Plot-wise, on the face of it at least, there is little particularly new or innovative, other than the placing of these established characters in a university environment. To prove themselves, Mike and Sulley must join an underdog team of misfits and compete in a big sporting event, the Scare Games, or they’ll be kicked out of university. Then, two thirds of the way through, the inevitable spanner is thrown in the works of the duo’s newly blossoming camaraderie. The morals of acceptance and the realisation of ambition are nevertheless noble; Monsters University is also honest about failure. Notably, the final act moves the plot in an unexpected and welcome direction.
Original director Pete Docter, who gave us the sublime Up (2009), hands the reigns to rising storyboard artist Dan Scanlon. This is Scanlon’s directorial debut, so perhaps he has incentive to play it safe. Docter’s next project will be Inside Out, slated for a 2015 release, which looks to be more traditionally groundbreaking Pixar fare.
The university itself is everything that has come to define American higher education since National Lampoon’s Animal House (1978). There are American football games, fraternity rivalries (with delightfully ghoulish names, from Oozma Kappa to Roar Omega Roar), cheerleaders, big frat house parties and initiations, the Goth kids, the preppies with popped collars, and the theft of a rival establishment’s prized mascot pig.
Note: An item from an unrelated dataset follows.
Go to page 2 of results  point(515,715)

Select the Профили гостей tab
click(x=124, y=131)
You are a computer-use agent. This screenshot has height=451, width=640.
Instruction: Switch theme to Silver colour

There’s even a crusty old Dean, voiced by Helen Mirren: the truly terrifying veteran scarer Ms. Hardscrabble, who sounds like a character in a Charles Dickens novel about board games.
Despite this, the character development is well handled, characters new and old are memorable, and above all, it is extremely funny, full of great jokes and hilarious sight gags. It would be a challenge to watch this film without having a good time. The concept is well realised, from the unique designs of individual monsters to the other worldly blend of Ivy League architecture adorned with monster-inspired horns and spines.
As a prequel, the worldview that was challenged as the central theme of Monsters, Inc. is here taken for granted. This is a world where monsters still harvest power from scaring humans, and fear their toxicity. To scare is the monster’s prime directive, enshrined in the hallowed traditions of families and Greek letter organisations, highlighting what must have been the total upheaval of their culture after the revelation at the end of the first film.
A kids’ film in a university environment is a hard balance to manage. It’s hard to notice any particularly knowing winks to an adult audience beyond the obvious university clichés, and the potentially rowdy university environment has understandably been whitewashed to remove any suggestion of debauchery. At the same time, I wonder how many younger children can relate to, or appreciate such a setting. But perhaps they don’t need to. I don’t know how most kids will react to the film, but the young lad behind me in the cinema seemed to be having a good time, clapping along enthusiastically with the crowd at the Scare Games. Visually, it’s bright, colourful, and still stunning.
As ever, the appeal is still wide reaching. Monsters University is not just a kids’ film. It can be no coincidence that the children who first enjoyed Monsters, Inc. (and indeed, the 90s renaissance of Disney animation) are now just about heading off to university themselves. With good Pixar characters being what they are, it’s a treat to revisit these much loved characters once more. Somehow, it was easy to forget that there were eleven years between Toy Story 2 (1999) and Toy Story 3 (2010), and here, a full twelve since Monsters, Inc. (2001).
Monsters University is not Pixar’s best, but it certainly shows they’re still kicking. The film appears to be cut above a lot of the similar kids fare out there, none of which I’ve bothered with this summer.